▶ EXERCISE BRIEF: From first line to last, the records below are to be duplicated exactly.

▶ PROVIDED MATERIAL:
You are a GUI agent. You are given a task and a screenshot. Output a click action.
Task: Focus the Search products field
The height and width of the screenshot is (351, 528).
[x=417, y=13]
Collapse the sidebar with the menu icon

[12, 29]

▶ TASK OUTPUT:
You are a GUI agent. You are given a task and a screenshot. Output a click action.
Task: Focus the Search products field
The height and width of the screenshot is (351, 528).
[x=417, y=13]
Collapse the sidebar with the menu icon

[12, 29]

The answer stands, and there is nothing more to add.